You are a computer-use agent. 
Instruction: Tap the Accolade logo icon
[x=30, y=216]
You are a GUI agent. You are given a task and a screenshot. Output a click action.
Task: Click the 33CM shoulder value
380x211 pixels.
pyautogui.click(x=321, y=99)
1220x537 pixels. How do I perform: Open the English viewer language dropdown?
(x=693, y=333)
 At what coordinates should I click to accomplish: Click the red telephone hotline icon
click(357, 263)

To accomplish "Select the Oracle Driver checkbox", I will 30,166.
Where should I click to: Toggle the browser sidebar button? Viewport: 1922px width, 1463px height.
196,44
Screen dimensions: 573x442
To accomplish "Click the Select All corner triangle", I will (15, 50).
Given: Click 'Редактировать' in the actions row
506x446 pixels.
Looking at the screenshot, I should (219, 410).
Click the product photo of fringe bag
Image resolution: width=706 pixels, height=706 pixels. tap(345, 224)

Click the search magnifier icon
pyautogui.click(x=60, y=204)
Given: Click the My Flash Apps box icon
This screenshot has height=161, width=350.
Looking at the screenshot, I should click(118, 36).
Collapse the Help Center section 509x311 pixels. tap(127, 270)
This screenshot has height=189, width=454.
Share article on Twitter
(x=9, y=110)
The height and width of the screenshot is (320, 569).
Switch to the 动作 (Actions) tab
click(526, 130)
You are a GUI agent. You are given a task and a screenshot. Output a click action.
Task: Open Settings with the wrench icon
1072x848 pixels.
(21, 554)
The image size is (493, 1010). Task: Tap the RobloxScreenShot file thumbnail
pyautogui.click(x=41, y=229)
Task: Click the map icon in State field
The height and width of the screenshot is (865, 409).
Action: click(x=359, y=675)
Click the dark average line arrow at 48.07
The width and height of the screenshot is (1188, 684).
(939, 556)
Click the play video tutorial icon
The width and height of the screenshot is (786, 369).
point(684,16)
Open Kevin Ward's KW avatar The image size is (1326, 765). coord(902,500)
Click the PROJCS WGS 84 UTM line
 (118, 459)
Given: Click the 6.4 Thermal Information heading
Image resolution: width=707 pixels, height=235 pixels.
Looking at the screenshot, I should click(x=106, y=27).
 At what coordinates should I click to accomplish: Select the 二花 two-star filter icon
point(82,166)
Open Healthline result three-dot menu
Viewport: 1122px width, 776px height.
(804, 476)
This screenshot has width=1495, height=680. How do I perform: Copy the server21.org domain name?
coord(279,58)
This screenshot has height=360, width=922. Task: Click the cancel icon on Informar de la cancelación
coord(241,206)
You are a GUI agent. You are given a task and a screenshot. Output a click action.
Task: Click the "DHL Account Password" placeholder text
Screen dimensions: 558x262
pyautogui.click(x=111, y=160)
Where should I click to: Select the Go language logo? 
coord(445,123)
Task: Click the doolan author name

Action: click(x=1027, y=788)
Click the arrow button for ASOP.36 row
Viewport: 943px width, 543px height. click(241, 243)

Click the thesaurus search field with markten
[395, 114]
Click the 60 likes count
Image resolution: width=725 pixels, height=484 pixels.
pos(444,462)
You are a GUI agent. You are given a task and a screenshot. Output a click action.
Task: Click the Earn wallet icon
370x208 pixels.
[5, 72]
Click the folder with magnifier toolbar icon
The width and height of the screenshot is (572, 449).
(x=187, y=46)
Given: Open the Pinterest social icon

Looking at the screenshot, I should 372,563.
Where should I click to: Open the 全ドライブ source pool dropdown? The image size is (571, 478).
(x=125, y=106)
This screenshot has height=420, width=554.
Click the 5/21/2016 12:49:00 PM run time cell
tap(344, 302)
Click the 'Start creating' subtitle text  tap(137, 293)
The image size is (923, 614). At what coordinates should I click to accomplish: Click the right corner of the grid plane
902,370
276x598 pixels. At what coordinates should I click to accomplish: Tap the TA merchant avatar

### Exercise
Write out only the lines from the one containing "Task: Click the doolan author name" through the end of the listing above, exactly as they stand.

### Task result
Task: Click the doolan author name

Action: click(x=1027, y=788)
Click the arrow button for ASOP.36 row
Viewport: 943px width, 543px height. click(241, 243)

Click the thesaurus search field with markten
[395, 114]
Click the 60 likes count
Image resolution: width=725 pixels, height=484 pixels.
pos(444,462)
You are a GUI agent. You are given a task and a screenshot. Output a click action.
Task: Click the Earn wallet icon
370x208 pixels.
[5, 72]
Click the folder with magnifier toolbar icon
The width and height of the screenshot is (572, 449).
(x=187, y=46)
Given: Open the Pinterest social icon

Looking at the screenshot, I should 372,563.
Where should I click to: Open the 全ドライブ source pool dropdown? The image size is (571, 478).
(x=125, y=106)
This screenshot has height=420, width=554.
Click the 5/21/2016 12:49:00 PM run time cell
tap(344, 302)
Click the 'Start creating' subtitle text  tap(137, 293)
The image size is (923, 614). At what coordinates should I click to accomplish: Click the right corner of the grid plane
902,370
276x598 pixels. At what coordinates should I click to accomplish: Tap the TA merchant avatar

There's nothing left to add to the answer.